Leur nom figure en toutes lettres sur la sonnette de cet immeuble ancien du centre de Montpellier. Depuis une fenêtre du premier étage qui donne sur la ruelle, le visage d’Helene Beltracchi fait une apparition ; à peine le temps d’apercevoir ses longs cheveux blonds et elle lance : « On vient vous chercher. »
Le lourd portail de l’immeuble s’ouvre, nous reconnaissons Wolfgang Beltracchi. Visage souriant, tenue décontractée (pantalon de toile bleu, polo rose), cheveux gris tombant sur les épaules : il a vraiment une tête de hippie. Un peu âgé (64 ans), mais hippie quand même.
Une escroquerie extraordinaire
Dans le bel appartement-atelier que le couple occupe désormais, il tient à nous montrer tout de suite « le vaisseau ». Une imposante bibliothèque réunissant des catalogues d’exposition, des biographies, des livres d’art. Ce trésor, constitué au fil du temps, lui a permis de mettre au point l’une des plus extraordinaires escroqueries qu’ait connue le monde de l’art.
Pendant plus de trente ans, le faussaire a écoulé des tableaux signés Derain, Van Dongen, Campendonk, Max Ernst, qui se sont vendus pour plusieurs millions d’euros. Durant des années, le couple a mené la belle vie, écumant les palaces et les destinations paradisiaques, en Thaïlande ou aux Caraïbes. Le rêve s’achève le 20 août 1980 : à l’époque, ils vivent entre le sud de la France (où ils possèdent un magnifique domaine, non loin de Montpellier) et l’Allemagne (à Fribourg, où ils sont propriétaires d’une superbe maison).
Les Beltracchi savent que les enquêteurs allemands sont sur leurs traces depuis plusieurs mois. Un délai qu’ils ont mis à profit pour faire disparaître tout ce qui pourrait les compromettre. Apprenant que leur demeure de Fribourg a été perquisitionnée, ils décident alors de quitter la France pour se présenter aux flics allemands. Ils sont aussitôt incarcérés.

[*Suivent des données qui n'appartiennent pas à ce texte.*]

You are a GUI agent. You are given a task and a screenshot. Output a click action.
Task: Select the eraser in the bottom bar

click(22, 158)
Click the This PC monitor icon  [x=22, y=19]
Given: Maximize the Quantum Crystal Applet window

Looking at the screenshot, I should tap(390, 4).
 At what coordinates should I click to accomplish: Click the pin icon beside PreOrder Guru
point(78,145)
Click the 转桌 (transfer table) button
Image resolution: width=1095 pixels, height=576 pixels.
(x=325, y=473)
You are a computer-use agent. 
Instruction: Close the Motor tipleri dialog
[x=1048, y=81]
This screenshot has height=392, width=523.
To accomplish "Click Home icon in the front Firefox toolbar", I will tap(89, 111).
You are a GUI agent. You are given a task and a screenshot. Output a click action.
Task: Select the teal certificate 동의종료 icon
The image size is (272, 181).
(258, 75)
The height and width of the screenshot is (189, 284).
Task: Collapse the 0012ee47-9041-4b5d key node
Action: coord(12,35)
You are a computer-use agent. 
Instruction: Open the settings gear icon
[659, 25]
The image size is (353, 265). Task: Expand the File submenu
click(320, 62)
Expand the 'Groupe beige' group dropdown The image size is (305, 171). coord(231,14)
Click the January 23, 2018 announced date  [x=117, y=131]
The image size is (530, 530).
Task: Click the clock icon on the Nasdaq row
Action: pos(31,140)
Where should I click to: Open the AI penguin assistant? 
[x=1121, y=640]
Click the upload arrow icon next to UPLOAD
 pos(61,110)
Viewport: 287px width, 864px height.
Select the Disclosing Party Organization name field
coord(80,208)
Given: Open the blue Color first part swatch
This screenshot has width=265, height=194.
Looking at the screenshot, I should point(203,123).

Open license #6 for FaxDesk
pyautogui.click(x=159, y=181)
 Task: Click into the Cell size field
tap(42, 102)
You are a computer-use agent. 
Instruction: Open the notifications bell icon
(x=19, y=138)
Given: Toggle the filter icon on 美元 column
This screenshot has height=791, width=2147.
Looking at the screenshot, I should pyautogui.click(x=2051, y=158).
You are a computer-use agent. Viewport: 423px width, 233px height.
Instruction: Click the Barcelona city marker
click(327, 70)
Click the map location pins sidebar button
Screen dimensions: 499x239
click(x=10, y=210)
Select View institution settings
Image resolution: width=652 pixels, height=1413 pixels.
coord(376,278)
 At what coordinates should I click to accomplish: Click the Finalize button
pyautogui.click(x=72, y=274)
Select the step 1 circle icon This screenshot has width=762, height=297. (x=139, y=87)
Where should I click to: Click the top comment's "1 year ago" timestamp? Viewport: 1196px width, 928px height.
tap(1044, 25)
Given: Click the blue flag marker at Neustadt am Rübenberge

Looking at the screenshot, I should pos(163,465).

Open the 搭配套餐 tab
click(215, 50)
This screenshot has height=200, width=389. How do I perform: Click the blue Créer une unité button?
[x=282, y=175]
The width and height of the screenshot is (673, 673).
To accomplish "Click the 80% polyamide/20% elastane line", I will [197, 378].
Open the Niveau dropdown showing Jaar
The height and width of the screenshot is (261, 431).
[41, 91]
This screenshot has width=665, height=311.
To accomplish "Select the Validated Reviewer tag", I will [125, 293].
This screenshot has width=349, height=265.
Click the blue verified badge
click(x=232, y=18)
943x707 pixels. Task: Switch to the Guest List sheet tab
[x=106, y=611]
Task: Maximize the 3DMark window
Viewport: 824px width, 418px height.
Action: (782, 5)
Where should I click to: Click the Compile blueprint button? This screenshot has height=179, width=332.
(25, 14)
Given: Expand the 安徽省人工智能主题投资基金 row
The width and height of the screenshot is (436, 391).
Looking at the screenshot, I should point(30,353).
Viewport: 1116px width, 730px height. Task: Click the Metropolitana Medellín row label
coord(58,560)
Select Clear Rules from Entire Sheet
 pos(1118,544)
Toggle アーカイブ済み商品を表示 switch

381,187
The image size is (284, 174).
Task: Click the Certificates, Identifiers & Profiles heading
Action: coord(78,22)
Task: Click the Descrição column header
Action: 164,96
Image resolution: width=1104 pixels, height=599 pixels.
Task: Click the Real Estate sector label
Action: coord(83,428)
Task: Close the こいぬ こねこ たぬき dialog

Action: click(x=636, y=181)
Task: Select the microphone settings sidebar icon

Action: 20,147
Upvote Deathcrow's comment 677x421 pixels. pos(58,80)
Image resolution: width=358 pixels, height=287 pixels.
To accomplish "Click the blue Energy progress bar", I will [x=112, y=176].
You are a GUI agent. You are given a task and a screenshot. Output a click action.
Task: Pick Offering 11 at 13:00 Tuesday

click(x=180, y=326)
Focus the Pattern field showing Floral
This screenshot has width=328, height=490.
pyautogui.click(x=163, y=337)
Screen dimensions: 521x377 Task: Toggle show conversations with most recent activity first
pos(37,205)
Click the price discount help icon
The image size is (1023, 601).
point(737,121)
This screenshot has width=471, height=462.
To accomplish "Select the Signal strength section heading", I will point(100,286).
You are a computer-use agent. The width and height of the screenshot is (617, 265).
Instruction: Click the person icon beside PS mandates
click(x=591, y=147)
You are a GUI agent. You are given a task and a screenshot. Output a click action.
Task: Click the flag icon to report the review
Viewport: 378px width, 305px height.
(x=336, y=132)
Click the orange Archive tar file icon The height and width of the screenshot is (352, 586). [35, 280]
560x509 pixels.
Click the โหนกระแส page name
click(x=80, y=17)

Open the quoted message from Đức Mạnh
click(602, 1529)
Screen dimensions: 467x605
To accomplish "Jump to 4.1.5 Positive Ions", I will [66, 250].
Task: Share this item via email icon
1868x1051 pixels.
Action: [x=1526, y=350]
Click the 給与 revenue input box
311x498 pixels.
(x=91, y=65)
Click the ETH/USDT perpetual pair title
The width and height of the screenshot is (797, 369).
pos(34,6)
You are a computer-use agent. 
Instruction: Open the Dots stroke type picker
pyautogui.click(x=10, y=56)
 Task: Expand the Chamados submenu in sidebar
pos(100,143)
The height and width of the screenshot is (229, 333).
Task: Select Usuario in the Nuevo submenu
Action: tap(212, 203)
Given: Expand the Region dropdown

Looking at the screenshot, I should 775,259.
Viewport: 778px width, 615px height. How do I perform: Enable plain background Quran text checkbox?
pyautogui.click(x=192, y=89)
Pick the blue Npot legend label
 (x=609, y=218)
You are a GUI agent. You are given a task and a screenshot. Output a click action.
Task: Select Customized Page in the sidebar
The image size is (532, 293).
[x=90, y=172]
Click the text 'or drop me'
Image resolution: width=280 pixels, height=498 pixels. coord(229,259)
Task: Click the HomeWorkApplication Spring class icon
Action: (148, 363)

Les faux de Wolfgang Beltracchi lors d’une saisie en 2011 : « Nu au chapeau » (Van Dongen), « la « Horde » (Max Ernst) et « Nu couché au chat » (Max Pechstein). (Katja Hoffmann/LAIF/REA)
Un grand déballage qui tourne court
Leur procès s’ouvre à l’automne 2011. Plus de cent cinquante témoins, experts, marchands, historiens de l’art, commissaires-priseurs, doivent défiler à la barre. Le grand déballage va pouvoir commencer. Et avec lui celui d’un marché de l’art et de ses transactions opaques, entre dessous-de-table, commissions et paradis fiscaux. Au neuvième jour d’audience, la démonstration tourne court. Contre toute attente, le tribunal de Cologne condamne Wolfgang Beltracchi à six ans de prison, et Helene à quatre ans.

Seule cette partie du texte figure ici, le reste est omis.